38. Assert that you work is better than (insert name of architect more highly-esteemed than your)
39. Hire a young attractive employee fitting your sexual preference, regardless of their intelligence or lack thereof. Never find any fault with them. Never fire them. Just leer at them.
40. Punctuate your speech with words for which you have created your own new, bewildering definitions.
41. When walking by an employee’s desk, briefly glance at whatever lies on top, declare it unsatisfactory, provide no solution, and simply continue on your way. Allow no more than 10 seconds for said exchange.
42. No office-wide staff meetings. This would needlessly give workers a sense for the future of the firm, and consequently, their jobs. Much better to keep them nervous, nervous, nervous.
43. Receive praise only. Never provide it.
44. Assume that the office runs on autopilot. New work arrives, contracts get signs, people get hired, people get fired, drawings get drawn, clients get invoiced, bills get paid, paychecks get printed, buildings get built and your Audi gets washed, all whilst you blithely sip chardonnay in first class.
45. Publicity is absolute. Yield to this axiom: if your name isn't in print, you simply do not exist.

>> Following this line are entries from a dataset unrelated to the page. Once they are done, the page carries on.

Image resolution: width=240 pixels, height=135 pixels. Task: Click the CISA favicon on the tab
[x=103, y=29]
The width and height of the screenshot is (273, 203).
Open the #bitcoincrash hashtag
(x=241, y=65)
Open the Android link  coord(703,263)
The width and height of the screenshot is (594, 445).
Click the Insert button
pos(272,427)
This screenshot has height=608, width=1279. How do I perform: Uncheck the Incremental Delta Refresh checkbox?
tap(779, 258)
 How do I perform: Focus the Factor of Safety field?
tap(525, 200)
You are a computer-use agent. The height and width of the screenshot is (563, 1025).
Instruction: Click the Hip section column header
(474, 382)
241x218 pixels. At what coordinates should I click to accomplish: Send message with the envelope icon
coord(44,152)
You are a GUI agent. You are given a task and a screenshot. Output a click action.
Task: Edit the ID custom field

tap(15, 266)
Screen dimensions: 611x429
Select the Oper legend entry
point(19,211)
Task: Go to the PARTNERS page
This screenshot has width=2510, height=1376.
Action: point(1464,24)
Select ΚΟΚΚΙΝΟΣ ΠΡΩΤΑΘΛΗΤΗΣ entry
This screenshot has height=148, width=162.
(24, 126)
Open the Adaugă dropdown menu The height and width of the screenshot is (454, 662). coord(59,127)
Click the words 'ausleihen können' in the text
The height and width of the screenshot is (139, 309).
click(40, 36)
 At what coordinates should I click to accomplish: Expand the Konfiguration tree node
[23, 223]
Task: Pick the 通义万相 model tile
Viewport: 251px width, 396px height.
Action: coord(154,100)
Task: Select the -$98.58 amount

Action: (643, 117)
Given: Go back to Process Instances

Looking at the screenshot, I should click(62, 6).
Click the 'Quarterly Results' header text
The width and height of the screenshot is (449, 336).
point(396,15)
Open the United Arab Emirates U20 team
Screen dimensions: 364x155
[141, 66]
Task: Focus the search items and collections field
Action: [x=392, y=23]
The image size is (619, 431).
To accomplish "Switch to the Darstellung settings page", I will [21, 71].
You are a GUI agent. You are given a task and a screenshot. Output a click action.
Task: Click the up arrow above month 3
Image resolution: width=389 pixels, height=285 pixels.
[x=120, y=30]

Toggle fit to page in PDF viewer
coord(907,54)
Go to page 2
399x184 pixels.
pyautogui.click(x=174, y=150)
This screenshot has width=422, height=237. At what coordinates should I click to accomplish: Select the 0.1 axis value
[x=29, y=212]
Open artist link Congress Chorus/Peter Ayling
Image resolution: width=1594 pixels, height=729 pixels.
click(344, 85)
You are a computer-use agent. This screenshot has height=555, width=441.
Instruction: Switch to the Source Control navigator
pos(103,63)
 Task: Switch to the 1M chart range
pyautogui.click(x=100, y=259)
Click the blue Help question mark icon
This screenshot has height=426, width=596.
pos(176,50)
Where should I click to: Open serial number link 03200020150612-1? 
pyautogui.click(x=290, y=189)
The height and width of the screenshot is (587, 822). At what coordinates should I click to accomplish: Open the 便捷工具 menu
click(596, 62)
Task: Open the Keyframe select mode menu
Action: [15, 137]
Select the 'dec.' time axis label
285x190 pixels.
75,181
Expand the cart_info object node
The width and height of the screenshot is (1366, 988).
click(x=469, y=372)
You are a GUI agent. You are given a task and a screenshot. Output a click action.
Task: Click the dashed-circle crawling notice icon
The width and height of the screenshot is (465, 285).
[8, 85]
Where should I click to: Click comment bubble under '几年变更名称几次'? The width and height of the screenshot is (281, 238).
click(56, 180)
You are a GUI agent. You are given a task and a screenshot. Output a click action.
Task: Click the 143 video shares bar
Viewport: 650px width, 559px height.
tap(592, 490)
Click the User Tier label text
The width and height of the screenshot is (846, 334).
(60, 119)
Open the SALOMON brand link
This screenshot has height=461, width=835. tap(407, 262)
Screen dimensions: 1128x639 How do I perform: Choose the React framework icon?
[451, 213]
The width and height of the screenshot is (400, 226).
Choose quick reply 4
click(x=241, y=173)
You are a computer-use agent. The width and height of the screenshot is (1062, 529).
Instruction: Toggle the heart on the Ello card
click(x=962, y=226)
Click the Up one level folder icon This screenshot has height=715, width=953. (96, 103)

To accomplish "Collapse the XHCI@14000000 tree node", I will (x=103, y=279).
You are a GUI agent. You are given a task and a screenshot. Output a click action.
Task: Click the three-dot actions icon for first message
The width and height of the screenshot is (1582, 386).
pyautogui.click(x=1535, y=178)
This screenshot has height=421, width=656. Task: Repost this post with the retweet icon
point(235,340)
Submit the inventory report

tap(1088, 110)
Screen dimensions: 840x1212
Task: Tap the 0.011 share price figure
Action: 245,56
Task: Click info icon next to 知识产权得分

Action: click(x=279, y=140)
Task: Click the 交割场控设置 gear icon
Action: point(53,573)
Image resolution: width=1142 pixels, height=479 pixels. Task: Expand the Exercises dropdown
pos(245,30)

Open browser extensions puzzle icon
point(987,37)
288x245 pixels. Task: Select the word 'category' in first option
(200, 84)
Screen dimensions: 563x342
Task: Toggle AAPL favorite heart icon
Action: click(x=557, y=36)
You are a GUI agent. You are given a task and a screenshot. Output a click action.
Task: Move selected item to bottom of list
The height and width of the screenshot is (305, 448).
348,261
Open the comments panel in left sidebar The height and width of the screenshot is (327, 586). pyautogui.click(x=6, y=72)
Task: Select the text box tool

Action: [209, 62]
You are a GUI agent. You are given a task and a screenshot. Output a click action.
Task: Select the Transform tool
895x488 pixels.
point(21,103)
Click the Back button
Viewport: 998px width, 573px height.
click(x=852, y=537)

46. Copy robustly from yourself. If it worked with a different client, on a different project, with a different building type, in a different time and in a different country, why bother creating unique solution for this project.
47. Cultivate a voice of condescension, a manner of aggression and an appearance of eccentricity.
48. Acquiesce to all of the following client requests, no matter how disastrous it may be to the firms financial integrity: major last-minute changes, reduction to your fee, reduction to your schedule, reductions to the quality of the project, endless design options, client request for delayed payments, pro-bono side-work, working with out a contract, cleaning up another architect’s failed design, or employing the client’s son or daughter in an internship.
49. Remember, inside you are just a child who needs to get his way.
50. Lastly, pass down you unconditional conviction of your own genius to younger generations, so that they too can nurture an unjustified sense of self (regardless of their accomplishments) and mutate their integrity in the pursuit of fame, thus perpetuating the twisted personality cult of Starchitecture inexorably into the future.
-by Anonymous (may be Conrad) may be you. Anonymous is an architect. Anonymous went to the Right universities, and there studied with the Right professors, and recieved the Right grades, the Right awards and the Right degrees. Subsequently, Anonymous earned the Right professional registrations. Anonymous has the Right architects on the Right projects, but that has somehow turned out Wrong. Anonymous has quietly endured in their little fiefdoms, and observed aghast at their often childish, irratinal behavior, yet inexplicable success. Anonymous is ultimately fearful that s/he may turn out just like them.